Directions – Could you print the stretch of lines below from the one with "The height and" through the one with "info icon next", exactly as they stand and without any pictures?

Dataset entries –
+ + + + + + +

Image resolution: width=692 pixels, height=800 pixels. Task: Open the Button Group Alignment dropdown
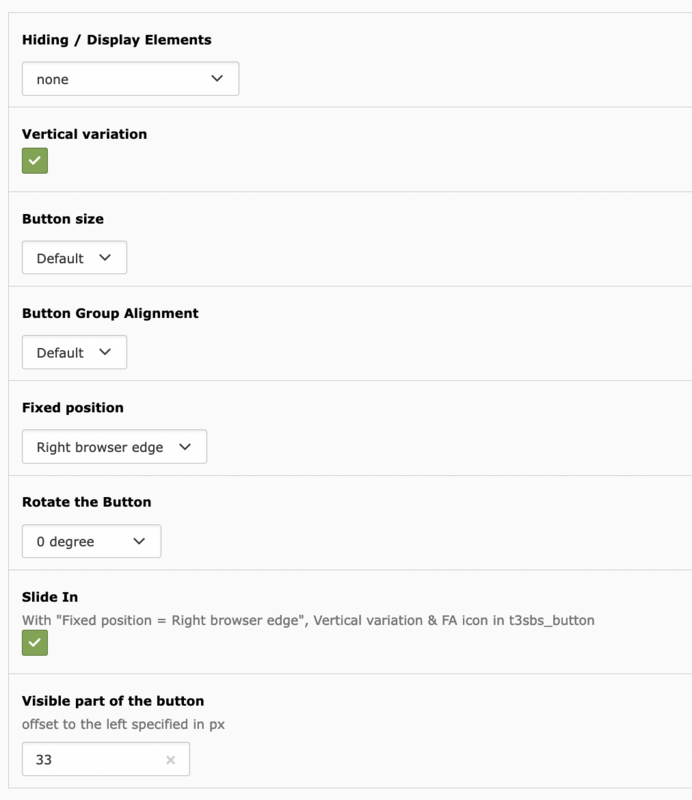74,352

+ + + + + + +

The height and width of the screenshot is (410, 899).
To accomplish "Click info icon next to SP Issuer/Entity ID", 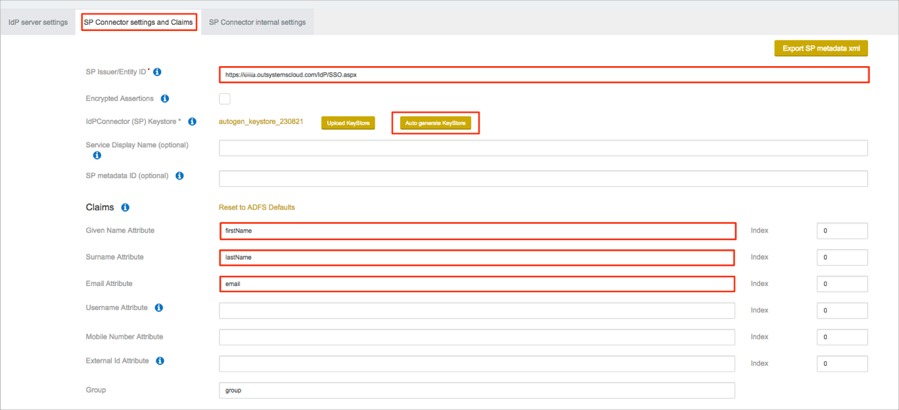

+ + + + + + +

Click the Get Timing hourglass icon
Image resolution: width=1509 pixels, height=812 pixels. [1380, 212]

+ + + + + + +

Exercise result –
The height and width of the screenshot is (410, 899).
To accomplish "Click info icon next to SP Issuer/Entity ID", 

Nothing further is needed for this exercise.